また、未払賃金の存在を証する会社の証明書等を作成してもらいましょう。この証明書があれば、先取特権としての差押が可能となり、優先的に回収することもできます。
- (2) 裁判所を利用する
- ア 仮差押を申し立てる
未払賃金を被保全債権として、会社の取引先に対する売掛金を仮差押することができますが、そのためには、裁判所に仮差押命令の申立てをして、未払賃金が存在することを疎明(※注)する必要があります。
この場合、担保金を積まなければなりません。
なお、仮差押は会社の財産の現状を維持・保全するための手段ですので、実際に支払いを受けるためには、改めて債務名義を得て強制執行をする手続が必要です。
※注:疎明
「疎明」とは、「一応、確からしい」といえる程度の事実判断を生じさせる当事者の努力です(裁判官が、一応の推測が得られればよい)。

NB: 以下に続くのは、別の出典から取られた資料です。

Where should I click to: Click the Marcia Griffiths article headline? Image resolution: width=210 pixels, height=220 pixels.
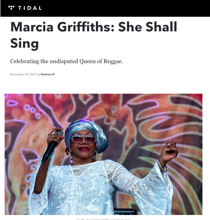pos(93,35)
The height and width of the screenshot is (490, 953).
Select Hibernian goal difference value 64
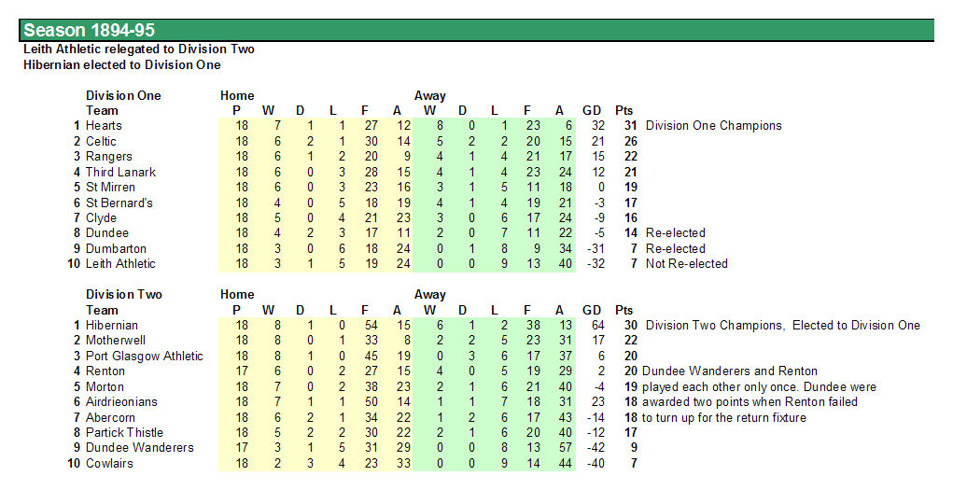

つまり、確信を持てる程度の事実判断を生じさせる当事者の努力である「証明」よりは、明らかにする度合いが低くてよいことになります。
- イ 強制執行を申し立てる
裁判所に対して、賃金仮払を求める仮処分を申し立てたり、また、支払督促の申立や本訴訟の提起などを行って債務名義を得ます。そしてこの債務名義に基づいて裁判所に申し立て、会社の財産に対する強制執行をする手続を行います。
- (3) 未払賃金の立替払制度を利用する
倒産状態となっている会社の資産に対しては、金融機関や大口債権者が抵当権などを設定していることも多く、実際には労働者の賃金がほとんど支払いを受けられないことも起こり得ます。
このような場合には、事実上・法律上の倒産企業に代わり、国が一定の限度で賃金を立て替える「未払賃金の立替払制度」(事例2-7参照)がありますので、労働基準監督署に確認してみるとよいでしょう。
ここにも注意!
労働者の労働債権には、他の債権者に優先して弁済を受ける権利があり、この権利を先取特権といいます。
しかし、労働債権よりも優先する債権もあり、不動産抵当権や、国税・地方税、社会保険料などは、労働債権に優先することとなっています。